Stored records

↓↓↓

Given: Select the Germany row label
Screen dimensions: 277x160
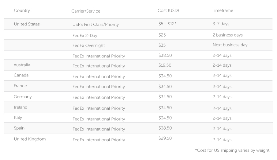Looking at the screenshot, I should click(x=23, y=97).
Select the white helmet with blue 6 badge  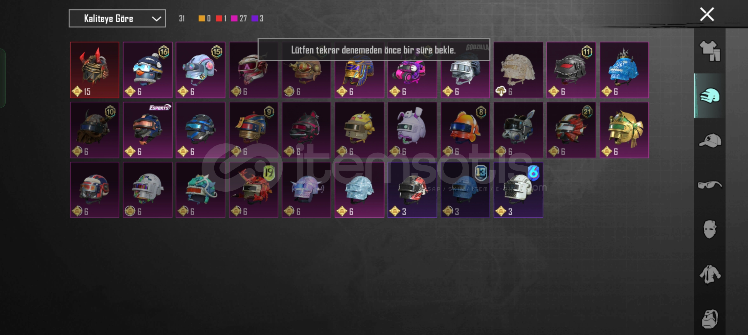tap(518, 190)
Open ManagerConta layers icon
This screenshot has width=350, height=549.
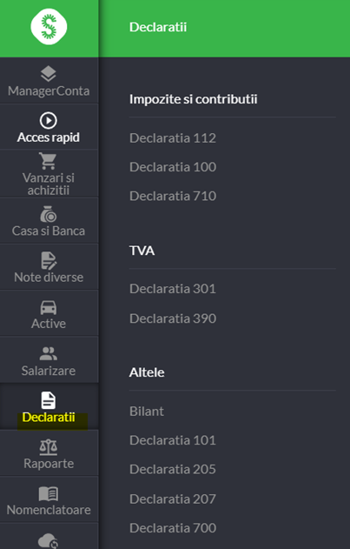[49, 74]
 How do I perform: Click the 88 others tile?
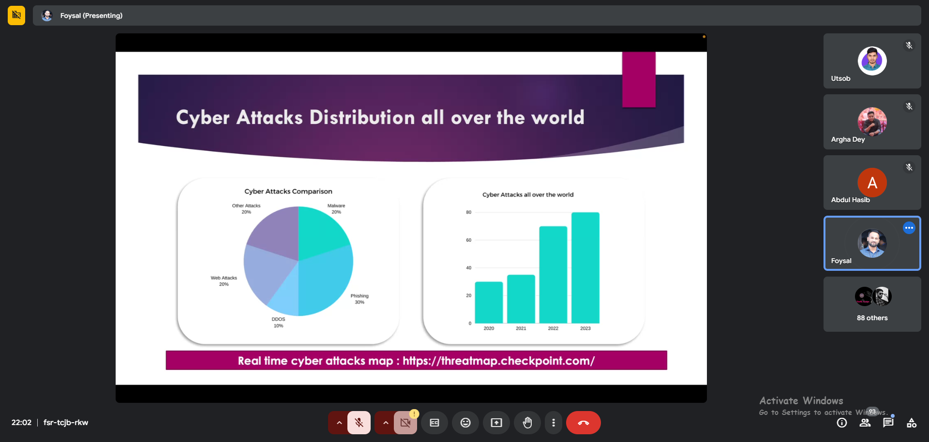872,304
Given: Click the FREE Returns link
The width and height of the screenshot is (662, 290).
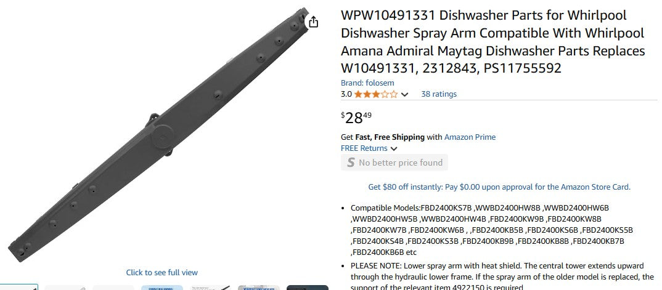Looking at the screenshot, I should 364,148.
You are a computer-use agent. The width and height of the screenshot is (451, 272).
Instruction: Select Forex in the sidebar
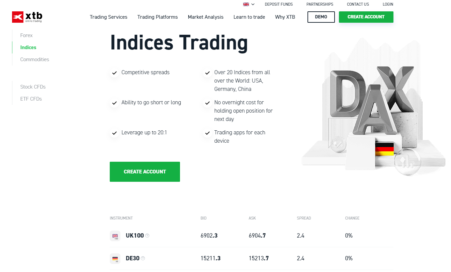(26, 35)
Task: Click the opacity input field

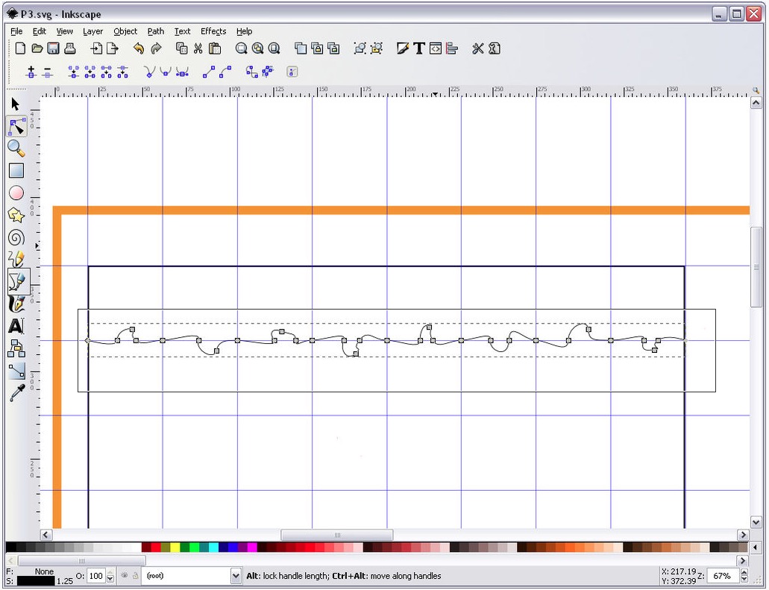Action: pos(96,576)
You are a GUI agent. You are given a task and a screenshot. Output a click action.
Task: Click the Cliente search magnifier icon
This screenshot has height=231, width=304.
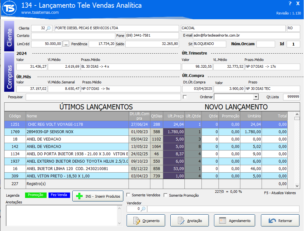tap(49, 28)
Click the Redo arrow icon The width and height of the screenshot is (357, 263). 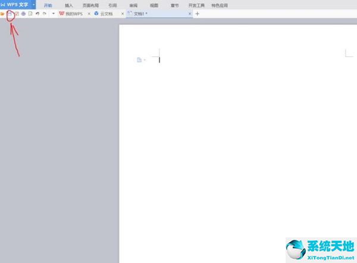[45, 13]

↑↑↑

### Work instructions
Looking at the entries above, copy out every line in which "agent" occurs.

### Written response
You are a computer-use agent. The width and height of the screenshot is (451, 272).
You are a GUI agent. You are given a task and a screenshot. Output a click action.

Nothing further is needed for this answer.